The U.N. resolution, which passed unanimously Friday, aims to strip the Assad regime of its estimated 1,000-ton chemical arsenal by mid-2014. It also calls for consequences if Syria fails to comply, though the council would have to pass another resolution to impose any penalties.

For the first time, the Security Council also endorsed a road map for a political transition in Syria adopted by key nations in June 2012, and it called for an international peace conference to be convened “as soon as possible” to implement it.

In the interview, Assad brushed aside a question about whether he would personally attend talks in Geneva, saying the framework of the negotiations is still unclear. He said he is willing to hold a dialogue with the political opposition to try to resolve the crisis, but not with armed groups trying to overthrow his government.

“Regarding the militants,” he said, wagging his finger as he spoke, “if they give in their arms, we’ll be ready to discuss with them anything, like with any other citizen.”

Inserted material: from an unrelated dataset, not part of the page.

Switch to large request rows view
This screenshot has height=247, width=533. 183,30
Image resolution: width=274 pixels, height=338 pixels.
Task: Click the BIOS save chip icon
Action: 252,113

He also welcomed the recent thaw in relations between the U.S. and Iran, a close ally of Syria that has provided it with weapons and cash to help Assad weather the war.

The agreement to eliminate Syria’s chemical weapons was prompted by the deadly poison gas attack Aug. 21 near Damascus.

Inside Syria on Sunday, more than 40 rebel brigades around Damascus announced that they were banding together to form a new group called the Jaish al-Islam under the leadership of the head of one of the most powerful factions, Liwa al-Islam.